Here is the golanci-lint.yml I use for my projects.

run:
   concurrency: 4
   timeout: 3m
   issues-exit-code: 1
   tests: true
   skip-dirs-use-default: true
   modules-download-mode: readonly

 output:
   format: colored-line-number
   print-issued-lines: true
   print-linter-name: true
   uniq-by-line: true

 linters-settings:
   errcheck:
     check-type-assertions: true
     check-blank: true
   govet:
     check-shadowing: true
     enable-all: true
     disable-all: false
     disable:
       - fieldalignment
   unused:
     check-exported: true
   gocyclo:
     min-complexity: 7
   gocognit:
     min-complexity: 7
   nakedret:
     max-func-lines: 10
   goconst:
     min-len: 3
     min-occurrences: 2
   gofmt:
     simplify: true
   maligned:
     suggest-new: true
   fieldalignment:
     suggest-new: true
   tagliatelle:
     case:
       rules:
         json: snake
   lll:
     line-length: 160
   revive:
     ignore-generated-header: true
     severity: warning
     formatter: friendly
     confidence: 0.8
     errorCode: 0
     warningCode: 0
     rules:
       - name: atomic
       - name: blank-imports
       - name: context-as-argument
       - name: context-keys-type
       - name: dot-imports
       - name: error-return
       - name: error-strings
       - name: error-naming
       - name: exported
       - name: if-return
       - name: increment-decrement
       - name: var-naming
       - name: var-declaration
       - name: package-comments
       - name: range
       - name: receiver-naming
       - name: time-naming
       - name: unexported-return
       - name: indent-error-flow
       - name: errorf
       - name: empty-block
       - name: superfluous-else
       - name: unused-parameter
       - name: unreachable-code
       - name: redefines-builtin-id

 linters:
   enable:
     - bodyclose
     - deadcode
     - depguard
     - dogsled
     - dupl
     - errcheck
     - exportloopref
     - exhaustive
     - funlen
     - gochecknoinits
     - goconst
     - gocritic
     - gocyclo
     - gofmt
     - goimports
     - revive
     - gomnd
     - goprintffuncname
     - gosimple
     - govet
     - ineffassign
     - lll
     - misspell
     - nakedret
     - noctx
     - nolintlint
     - rowserrcheck
     - staticcheck
     - structcheck
     - stylecheck
     - unconvert
     - unparam
     - unused
     - varcheck
     - whitespace
   fast: false

 issues:
   exclude-use-default: true
   max-issues-per-linter: 0
   max-same-issues: 0
   new-from-rev: origin/master
   exclude-rules:
     - path: test
       linters:
         - lll
         - dupl
         - funlen
         - exhaustivestruct
         - gocognit
         - fieldalignment
         - scopelint
         - testpackage
         - paralleltest

That’s it. Run golangci-lint run from root folder of your project. A good idea is to add this as a part of your CI pipeline. You can use the golangci github action for projects hosted on github.

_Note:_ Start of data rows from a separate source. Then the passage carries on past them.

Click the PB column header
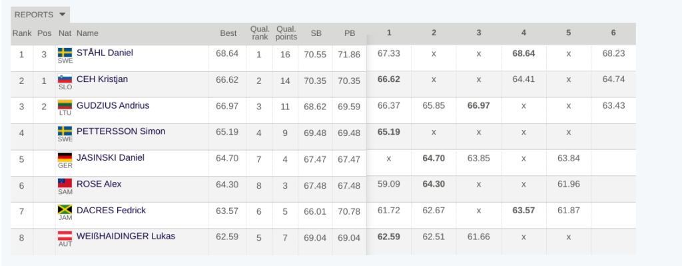 tap(350, 33)
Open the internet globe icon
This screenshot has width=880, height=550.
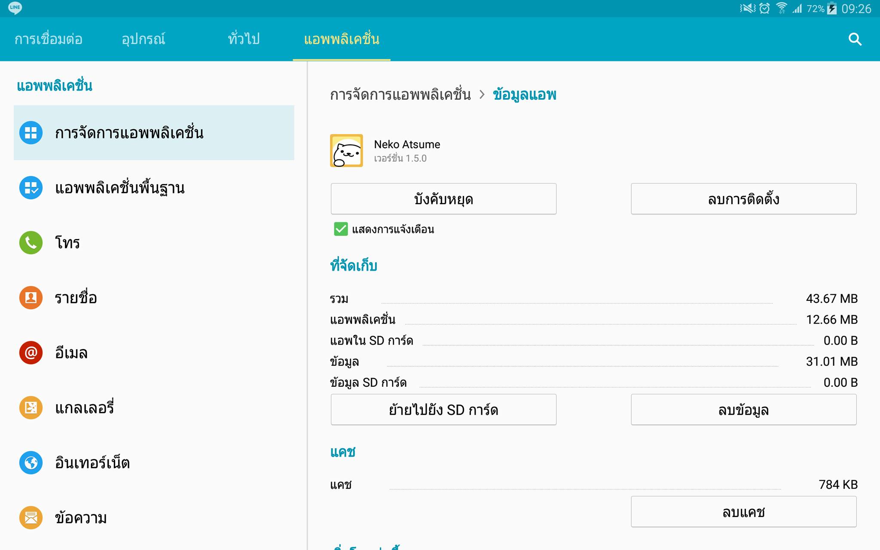(31, 463)
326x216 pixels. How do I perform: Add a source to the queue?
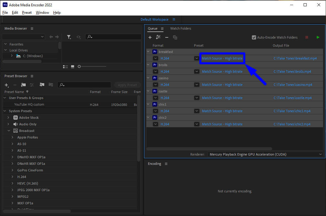150,37
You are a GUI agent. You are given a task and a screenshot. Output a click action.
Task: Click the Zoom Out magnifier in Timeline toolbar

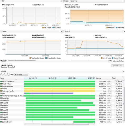[5, 74]
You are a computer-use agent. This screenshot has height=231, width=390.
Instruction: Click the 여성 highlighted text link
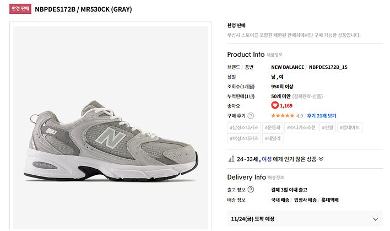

Excluding linting in Go code

golangci-lint provides a //nolint directive that can be used in code to ignore linting for a particular line/block or file.

// exclude a line
// here we are ignoring this line for golint linter
var userLastName string //nolint:golint

// Here we are excluding this function block for all linters.
//nolint
function solve() {
    ...
}

// to exclude the complete file use nolint on top of file
//nolint
pkg myservice

Congrats! You are now ready to use linting to your Go projects. This will help you making your code less error-prone and improve overall code quality.